What to work on:
1. Copy out the part of the article on Virat Kohli's paternity leave that opens with the words containing "Twitter too was" and closes with "else can wait.".
2. For each of the statements (a), (b) and (c), say whether it agrees with the article on Virat Kohli's paternity leave, and support each yes or no with the deciding words from the article: (a) A majority in DNA's Twitter poll judged Kohli's decision justified. (b) T Natarajan was asked to stay on for the Test series as a part of the team. (c) The Boxing Day Test will be played at the Melbourne Cricket Ground.

Reading passage:
Even since Team India skipper Virat Kohli informed his decision to the selection committee about him leaving Australia on a paternal leave, the whole cricketing fraternity and fans have been divided on the issue.
While many of them believed that Kohli should have stayed on being on the national duty, many users said that family comes first and Kohli was right in choosing to be with his wife and actor Anushka Sharma for the birth of their first child.
As per DNA's poll on Twitter, 53.5 per cent people suggested that Kohli's decision was justified given he has life outside cricket and family always comes first.
46.5 per cent of them, however, felt that the decision was unjustified and duty of playing for the country comes first.
The debate gained storm after the legendary cricketer Sunil Gavaskar wrote in his column for Sportstar about different rules for different people, citing T Natarajan's example.
"Another player who will wonder about the rules but, of course, can't make any noise about it as he is a newcomer. It is T Natarajan. The left-arm yorker specialist who made an impressive debut in the T20 and had Hardik Pandya gallantly offering to share the man of the T20 series prize with him had become a father for the first time even as the IPL playoffs were going on. He was taken to Australia directly from the UAE and then llooking at his brilliant performances, he was asked to stay on for the Test series but not as a part of the team but as a net bowler. Imagine that," he wrote.
"A match winner, albeit in another format, being asked to be a net bowler. He will thus return home only after the series ends in the third week of January and get to see his daughter for the first time then. And there is the captain going back after the first Test for the birth of his first child. That's Indian cricket. Different rules for different people," he added.
Twitter too was divided on the debate as many were in the favour of Kohli's decision, like the DNA poll suggested saying that he is not fighting for the country at the border and isn't working for a Government organisation, thus he can take decision whatever he deems fit for himself.
However, a few cited ex-skipper and former Indian player MS Dhoni, who kept national duty ahead and said that everything else can wait.
India will face Australia in the remaining three games starting on Saturday, with the Boxing Day Test at the iconic Melbourne Cricket Ground (MCG).

Dataset extract:
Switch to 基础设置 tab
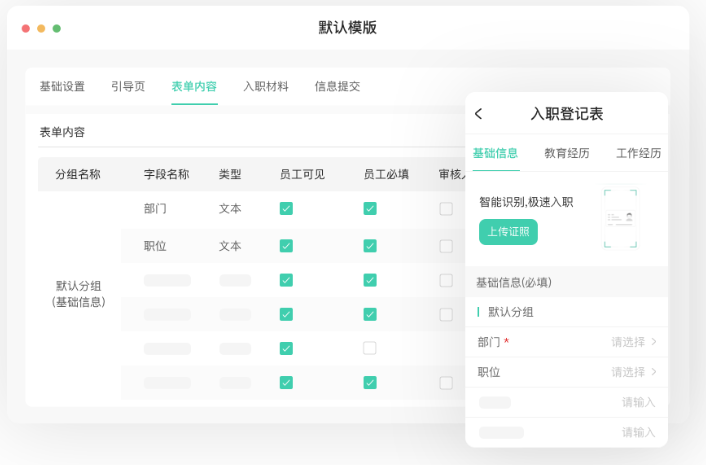The width and height of the screenshot is (706, 465). pos(62,86)
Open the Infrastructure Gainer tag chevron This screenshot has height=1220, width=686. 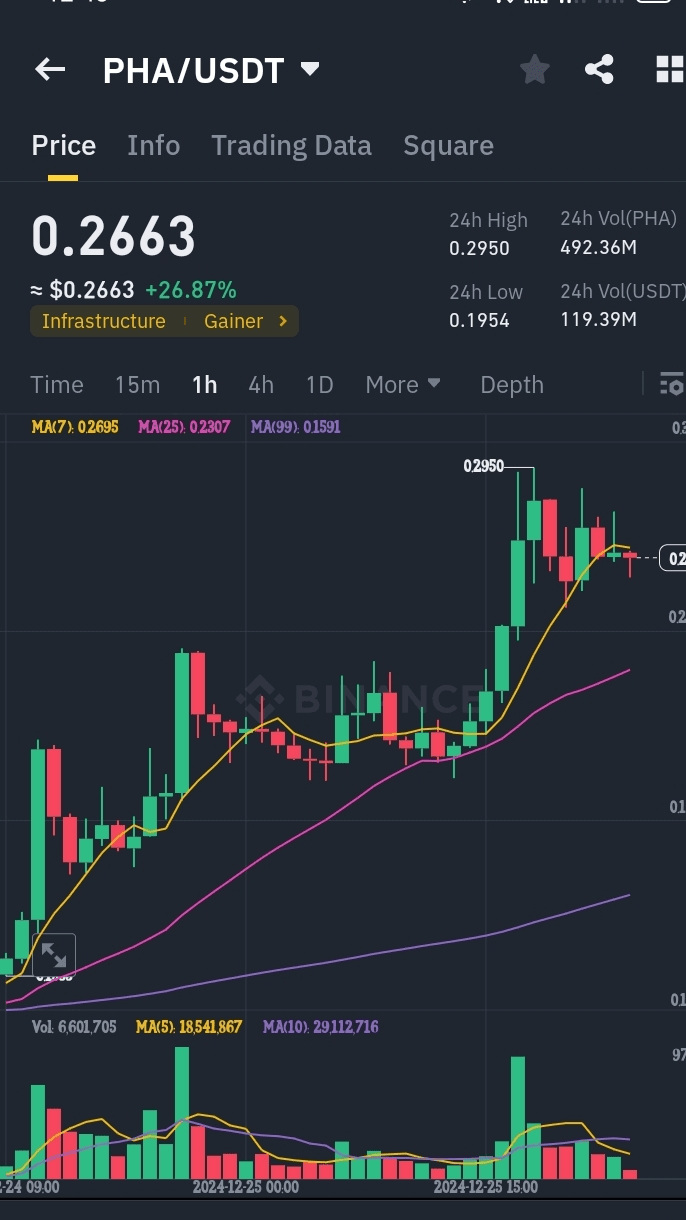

Task answers:
1.
Twitter too was divided on the debate as many were in the favour of Kohli's decision, like the DNA poll suggested saying that he is not fighting for the country at the border and isn't working for a Government organisation, thus he can take decision whatever he deems fit for himself.
However, a few cited ex-skipper and former Indian player MS Dhoni, who kept national duty ahead and said that everything else can wait.

2.
(a) Yes: "53.5 per cent people suggested that Kohli's decision was justified"
(b) No: "he was asked to stay on for the Test series but not as a part of the team but as a net bowler"
(c) Yes: "with the Boxing Day Test at the iconic Melbourne Cricket Ground (MCG)"